An alleged suicide bomber blew himself up near the gate of the shrine of Sufi saint Lal Shahbaz Qalandar in Sindh province of Pakistan late Thursday evening. The incident killed at least 100 people and injured over 250. As per the police, the blast happened during a Sufi ritual called Dhamaal, when hundreds of devotees were present inside the place.
At least 100 people had died in the attack, confirmed the Hospital staff. The Pakistani army chief reacted strongly to the attack, saying the nation’s forces would retaliate every drop of Pakistani blood and that limitation would not be shown for anyone.
The ISIS claimed responsibility for the incident via its Aamaq news agency. It said a suicide bomber had targeted a “Shiite gathering” at the shrine in Sindh and also released a picture purportedly of the bomber.
The European Union condemned the attack with a spokesperson of the the EU’s diplomatic service, European External Action Service, saying, “We express our condolences to the families of the victims and wish a speedy recovery to those who were injured. We are determined to stand by Pakistan in fighting all forms of terrorism and will continue to strengthen our cooperation with Pakistan in this regard.”
The United Nations also released a statement that quoted Secretary-General Antonio Guterres’ as saying, “The United Nations supports the government of Pakistan in its fight against terrorism in full respect of international and human rights norms.” “We call for the perpetrators of this attack to be brought to justices swiftly,” added the statement.
The US condemned the attack as well. “We stand with the people of Pakistan in their fight against terrorism and remain committed to the security of the South Asia region,” acting State Department Spokesman Mark Toner said, adding, “We will continue to work with the Government of Pakistan and our partners across the region to combat the threat of terrorism.”

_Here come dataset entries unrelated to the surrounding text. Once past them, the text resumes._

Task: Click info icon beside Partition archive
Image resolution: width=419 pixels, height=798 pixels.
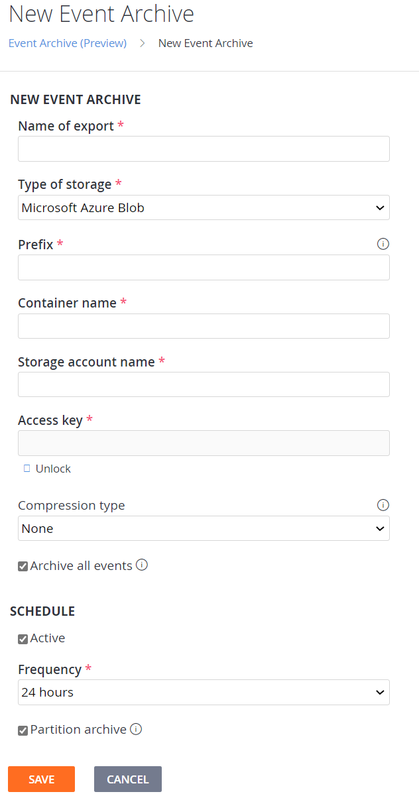Action: (136, 729)

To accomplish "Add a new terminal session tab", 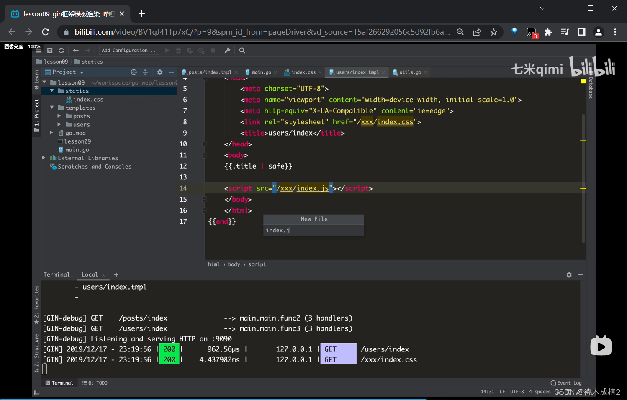I will 116,275.
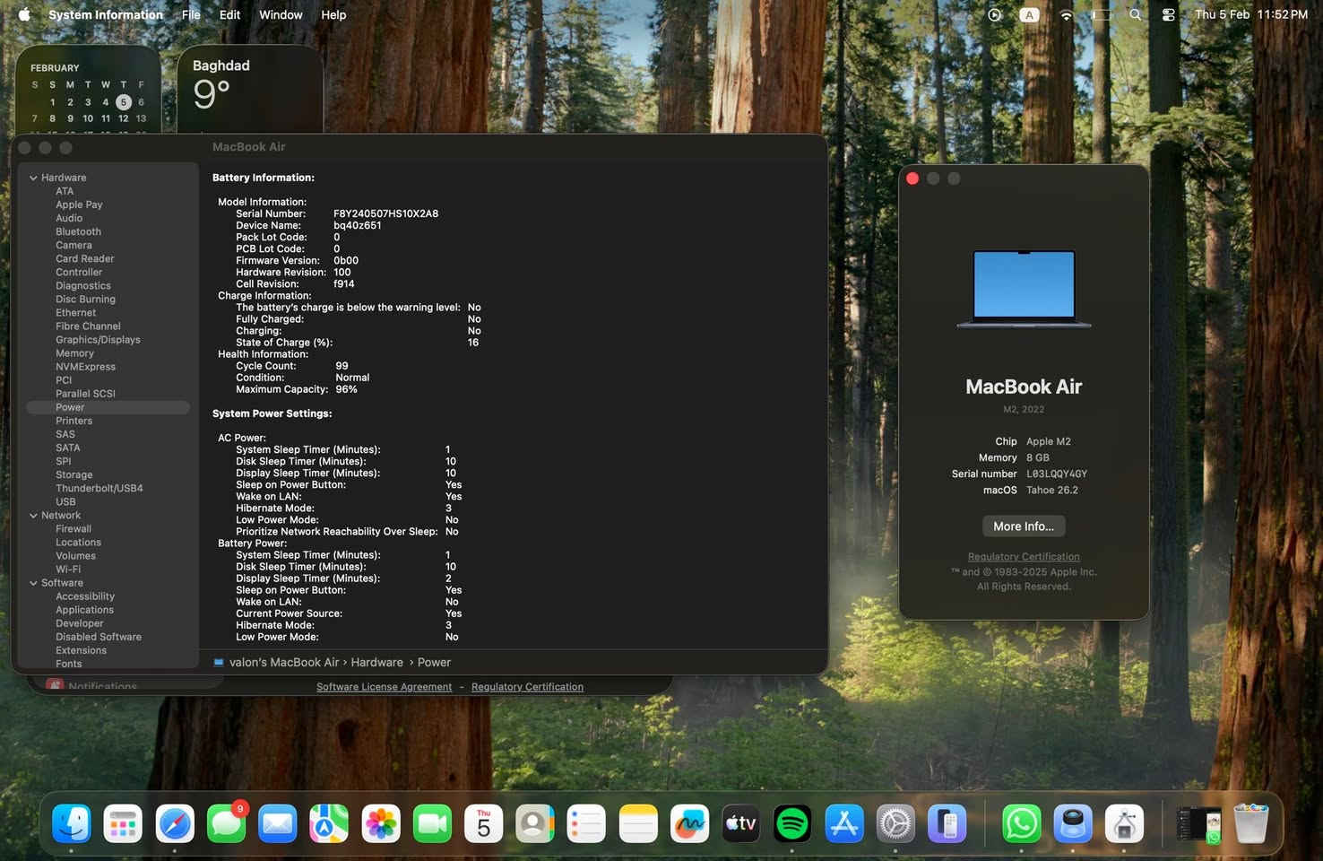Open the Freeform app in dock
1323x861 pixels.
(x=689, y=823)
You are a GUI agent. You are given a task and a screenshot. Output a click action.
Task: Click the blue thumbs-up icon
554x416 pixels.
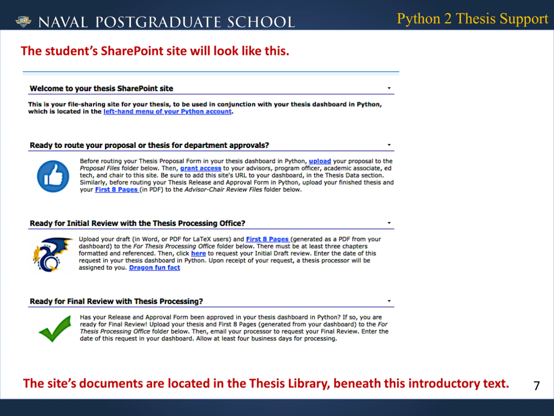[x=53, y=176]
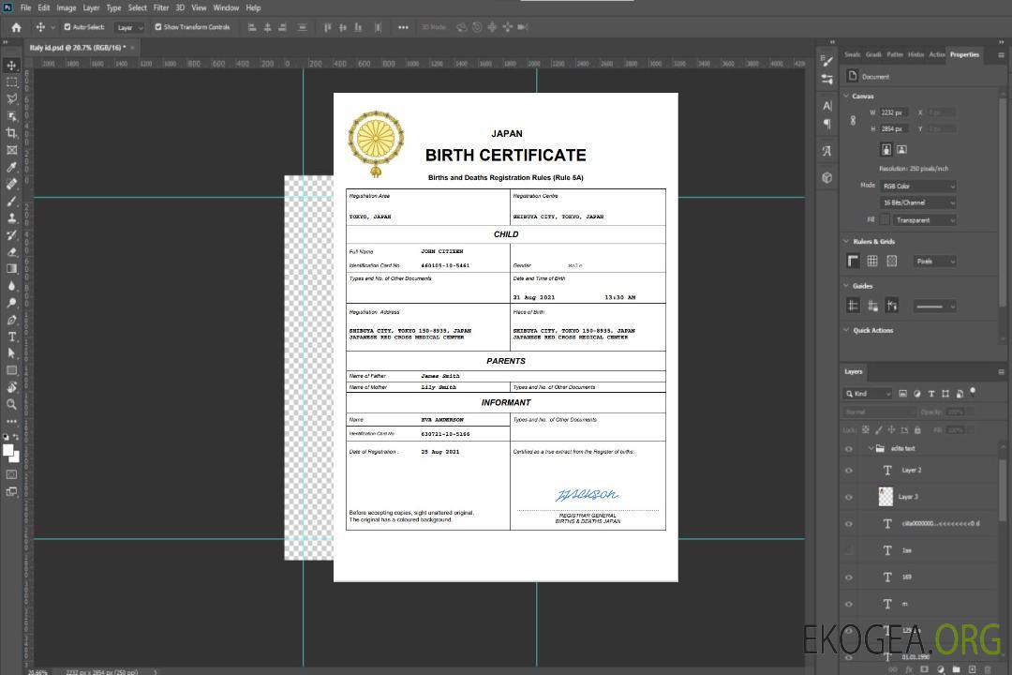The height and width of the screenshot is (675, 1012).
Task: Pick the Lasso tool
Action: pos(11,98)
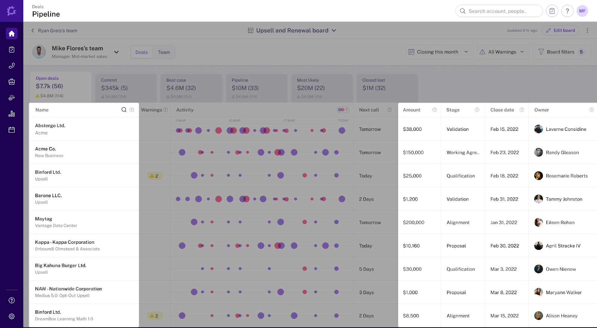597x328 pixels.
Task: Open the Board filters button
Action: pos(561,52)
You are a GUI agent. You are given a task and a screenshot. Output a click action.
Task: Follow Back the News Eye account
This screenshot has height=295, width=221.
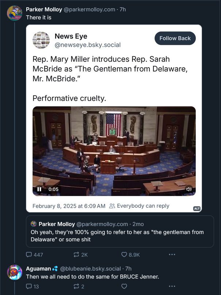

Hours after the attack, Major General Asif Ghafoor – the spokesperson of Pakistan Armed Forces said in a tweet, “Pakistan-Afghanistan Border closed with immediate effects till further orders due to security reasons.”
Devotees gather at the shrine of the revered Sufi saint every Thursday to participate in a dhamaal and prayers. Initial report suggests that it was a suicide bombing on portion reserved for women in the shrine, the Dawn reported, quoting SSP Jamshoro Tariq Wilayat. “It seems to be a suicide bombing according to initial information provided by Sehwan police to me and I am on way to Shewan,” Wilayat said.
Rescue officials said due to the non-availability of adequate ambulances at the shrine the toll could rise. “Ambulances have been rushed from Hyderabad and other close by places like Nawabshah, Moro, Dadu,” Wilayat said.
Sindh Chief Minister Murad Ali Shah ordered immediate rescue operation and government announced emergency in the hospitals of the nearby Jamshooro and Hyderabad districts. Television channels reported that dead bodies and injured were lying inside the shrine.
Lal Shahbaz Qalandar was a Sufi philosopher-poet of present-day Afghanistan and Pakistan. The attack on shrine came a day after Pakistan vowed to “liquidate” all those elements posing a threat to peace and security in the country amid a spurt in terror attacks.
The decision was taken at high-level meeting chaired by Prime Minister Nawaz Sharif yesterday to review the security situation in the country.
“The meeting made a resolve that terrorism emanating within the country or executed and harboured from outside the country would be eliminated and those posing threat to peace and security of the country would be liquidated by the might of the state,” according to an official statement.
Terrorists have carried out attacks in Lahore, Mohmand agency, Peshawar and Quetta within a week.